「はぐれ者」北朝鮮とロシア接近に中国はどう動く 混迷に向かう北東アジア、矛盾する中国の戦略
振り返ってみると、旧ソ連時代からロシアは北朝鮮をまともな外交の相手として扱ってこなかった。
独立前、北朝鮮の金日成は半島統一を急ぎ、支援者であるソ連を何度も説得しようとしたが、アメリカとの関係を重視する最高指導者スターリンはなかなか了解しなかった。
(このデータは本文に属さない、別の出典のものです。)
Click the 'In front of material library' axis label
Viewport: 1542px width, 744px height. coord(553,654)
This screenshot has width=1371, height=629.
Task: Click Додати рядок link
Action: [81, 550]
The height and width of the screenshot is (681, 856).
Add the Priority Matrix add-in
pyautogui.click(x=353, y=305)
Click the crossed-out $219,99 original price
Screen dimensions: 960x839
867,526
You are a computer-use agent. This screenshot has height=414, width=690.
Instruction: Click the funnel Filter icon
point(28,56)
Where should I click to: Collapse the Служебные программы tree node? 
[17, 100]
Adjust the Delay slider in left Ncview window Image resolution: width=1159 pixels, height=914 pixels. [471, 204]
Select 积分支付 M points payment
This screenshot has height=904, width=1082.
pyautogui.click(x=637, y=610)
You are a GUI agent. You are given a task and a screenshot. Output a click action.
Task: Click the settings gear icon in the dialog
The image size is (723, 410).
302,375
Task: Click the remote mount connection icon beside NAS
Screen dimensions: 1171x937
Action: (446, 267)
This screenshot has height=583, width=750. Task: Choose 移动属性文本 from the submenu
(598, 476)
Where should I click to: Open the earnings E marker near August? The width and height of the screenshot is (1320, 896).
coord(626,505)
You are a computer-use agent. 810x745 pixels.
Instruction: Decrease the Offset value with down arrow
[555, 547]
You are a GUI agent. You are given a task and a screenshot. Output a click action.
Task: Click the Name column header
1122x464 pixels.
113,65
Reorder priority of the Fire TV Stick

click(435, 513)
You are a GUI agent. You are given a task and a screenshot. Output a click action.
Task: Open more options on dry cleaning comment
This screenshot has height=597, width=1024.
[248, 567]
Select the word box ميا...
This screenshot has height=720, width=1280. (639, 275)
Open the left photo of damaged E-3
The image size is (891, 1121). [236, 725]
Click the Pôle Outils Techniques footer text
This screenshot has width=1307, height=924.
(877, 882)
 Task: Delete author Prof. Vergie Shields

最後は中国の毛沢東の承諾を条件に南進を認めたが、援軍を出したのは中国であってソ連ではなかった。
冷戦時代に北朝鮮はソ連との間で「ソ朝友好協力相互援助条約」を結んでいた。第三国からの攻撃に対し共同の軍事行動をとるという軍事同盟条約だったが、冷戦後の1996年に失効している。
北朝鮮への制裁にロシアは賛成していた
さらにソ連は冷戦終結後間もない1990年に、こともあろうに北朝鮮と対峙する韓国と国交を正常化した。北朝鮮には裏切り行為に見えたであろう。
苦境に追い込まれた北朝鮮は核兵器やミサイルの開発に生き残りをかけた。その動きを抑え込むために開かれた日米中ロと韓国、北朝鮮が参加する「六者協議」で、主役はつねに北朝鮮とアメリカ、そして主催国の中国だった。ロシアは本当に目立たない存在だった。
そればかりか北朝鮮の核実験や弾道ミサイル発射実験に対してロシアは一貫して批判的で、国連安保理の制裁決議には「国際法規を無視したことは国際社会からの非難に値する」などとして賛成し続けてきた。
今となっては夢物語だが、冷戦後、ロシアは欧米諸国との良好な関係を作ることで国家を再興しようとしていた。